• [Work instructions]: Every line below that contains "dimensions" is to be copied.

• [Dataset extract]:
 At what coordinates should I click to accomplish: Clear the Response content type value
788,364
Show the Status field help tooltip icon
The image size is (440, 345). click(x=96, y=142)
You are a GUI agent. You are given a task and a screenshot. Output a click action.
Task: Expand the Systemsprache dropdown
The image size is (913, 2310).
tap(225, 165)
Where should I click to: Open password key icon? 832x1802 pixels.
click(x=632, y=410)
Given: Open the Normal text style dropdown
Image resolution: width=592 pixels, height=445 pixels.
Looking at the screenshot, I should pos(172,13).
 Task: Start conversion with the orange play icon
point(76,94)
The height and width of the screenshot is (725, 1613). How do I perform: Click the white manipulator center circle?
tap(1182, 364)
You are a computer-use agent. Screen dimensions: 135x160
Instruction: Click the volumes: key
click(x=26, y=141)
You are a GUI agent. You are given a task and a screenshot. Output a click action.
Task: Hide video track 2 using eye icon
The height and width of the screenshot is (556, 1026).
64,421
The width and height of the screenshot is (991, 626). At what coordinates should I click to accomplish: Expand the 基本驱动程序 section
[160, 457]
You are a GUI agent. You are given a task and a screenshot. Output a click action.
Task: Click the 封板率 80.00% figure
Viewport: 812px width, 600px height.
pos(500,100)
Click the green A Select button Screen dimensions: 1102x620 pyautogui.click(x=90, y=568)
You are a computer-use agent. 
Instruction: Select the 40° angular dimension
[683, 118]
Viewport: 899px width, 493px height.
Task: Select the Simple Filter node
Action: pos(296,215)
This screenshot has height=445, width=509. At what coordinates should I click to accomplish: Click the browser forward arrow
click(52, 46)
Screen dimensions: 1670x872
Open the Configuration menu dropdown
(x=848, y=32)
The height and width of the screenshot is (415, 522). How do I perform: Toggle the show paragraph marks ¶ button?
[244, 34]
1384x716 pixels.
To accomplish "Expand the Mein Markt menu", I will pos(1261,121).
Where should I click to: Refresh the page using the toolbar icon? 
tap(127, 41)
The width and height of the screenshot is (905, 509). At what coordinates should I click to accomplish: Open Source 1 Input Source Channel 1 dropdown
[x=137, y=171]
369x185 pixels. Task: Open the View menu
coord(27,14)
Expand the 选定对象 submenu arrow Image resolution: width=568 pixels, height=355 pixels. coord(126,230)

• [Result of the task]:
You are a computer-use agent. Screen dimensions: 135x160
Click the green A Select button Screen dimensions: 1102x620 pyautogui.click(x=90, y=568)
Screen dimensions: 1670x872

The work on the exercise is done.